In the US, the modernisation of health care, for example, will open up a huge opportunity there. This focus on vertical markets suggests a tacit acceptance that the wider search market is set to be reclaimed by the enterprise content management (ECM) vendors from where it originally sprang.

“Microsoft’s FAST will eventually integrate with the company’s SharePoint [ECM and collaboration] product, and for many customers that’s going to be good enough. That’s not the part of the market we’re focusing on,” Carpenter says.

Recommind’s niche approach looks shrewd given the logic behind the confluence of search and ECM technologies exemplified by Autonomy’s recent acquisition of
ECM company Interwoven.

That move had particular relevance for Recommind given that Autonomy made the move on Interwoven in no small part for the latter’s large legal customer base and their hunger for e-discovery.

“Interwoven has very good credibility in the legal space. Autonomy is attempting to obtain through acquisition what it may not have been able to obtain in the marketplace,” says Carpenter.

But the development also suggests that Recommind should be working closer with remaining ECM partners.

One obvious possibility is a closer relationship with Open Text. Recommind has already developed an e-discovery early case assessment tool with the ECM giant and observers believe that it is not inconceivable that the relationship might develop into a marriage.

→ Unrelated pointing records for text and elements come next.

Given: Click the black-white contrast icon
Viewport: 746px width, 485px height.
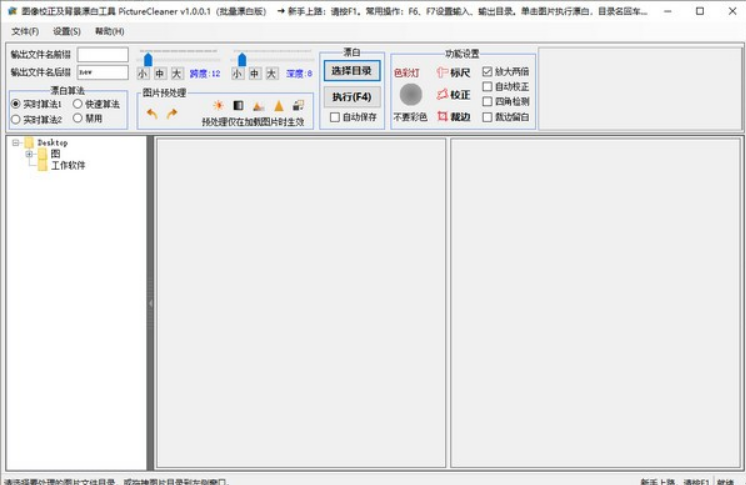Looking at the screenshot, I should (238, 105).
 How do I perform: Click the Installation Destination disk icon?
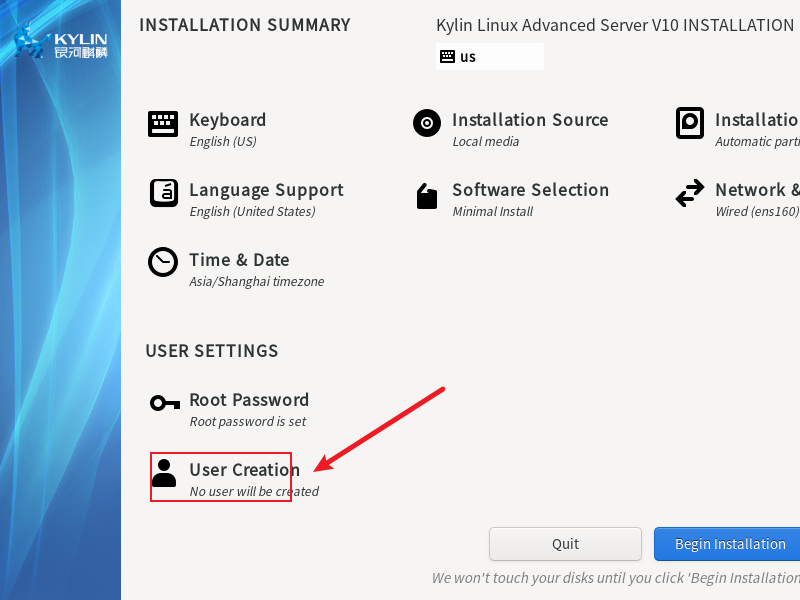[x=690, y=124]
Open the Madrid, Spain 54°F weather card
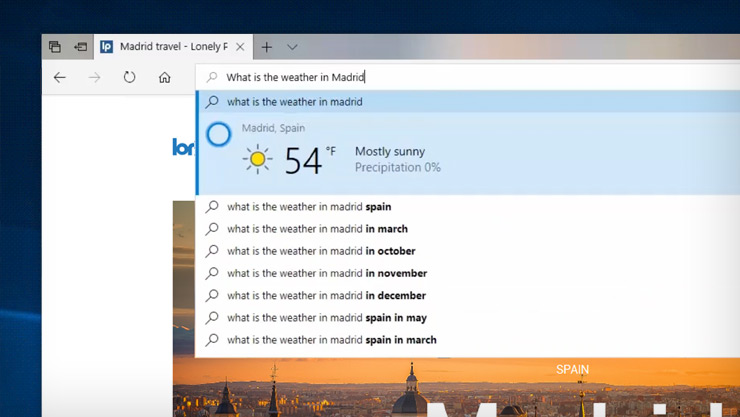This screenshot has width=740, height=417. pyautogui.click(x=468, y=154)
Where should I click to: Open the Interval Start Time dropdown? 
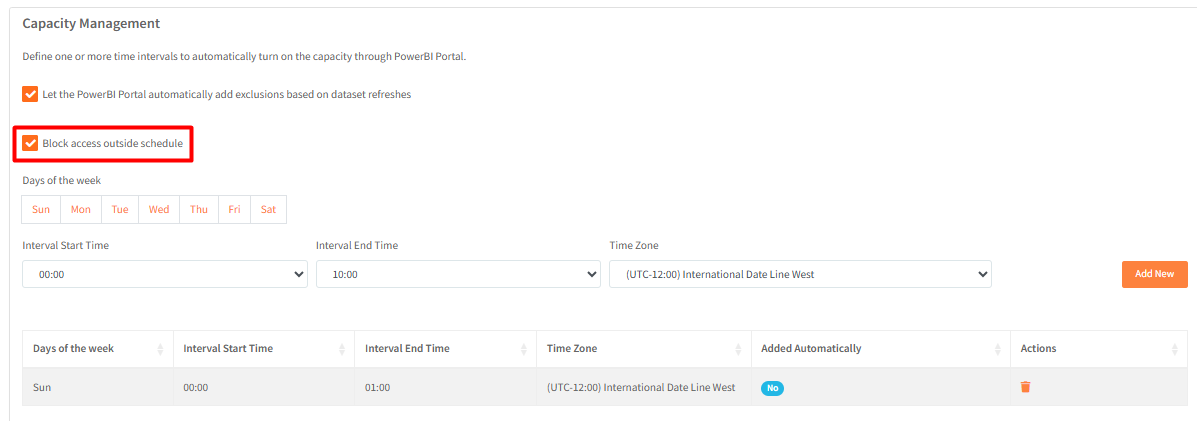pos(165,274)
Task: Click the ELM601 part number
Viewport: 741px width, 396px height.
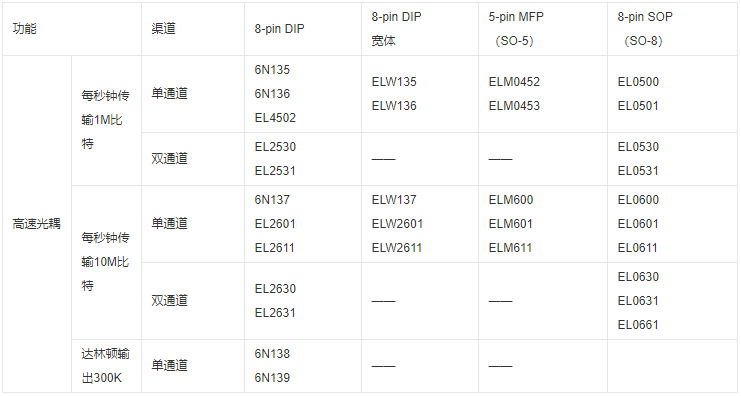Action: [x=510, y=224]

Left to its own devices, Carpenter says Recommind will expand its technology focus to develop discovery tools capable of searching video and audio. “In a legal context, there still tends to be a significant human element [with multimedia sources],” he says.

“If you have internal training videos in a corporation and somebody sues the organisation for wrongful termination, then suddenly those videos are important and it’s important to be able to find [the relevant scenes]. Search tools are less than 50% accurate when they search video or audio – we think we’re a few years away from being able to search them [as effectively] as documents.”

All that, of course, assumes that Recommind does not simply become fuel for the ambitions of one of the technology giants of unstructured content. Certainly, that might be unpalatable to some of its legal customers, such as 1,000-lawyer strong corporate counsel Bingham, who simply want a best-of-breed tool for “culling information” and – most critically – ensuring that information’s relevance.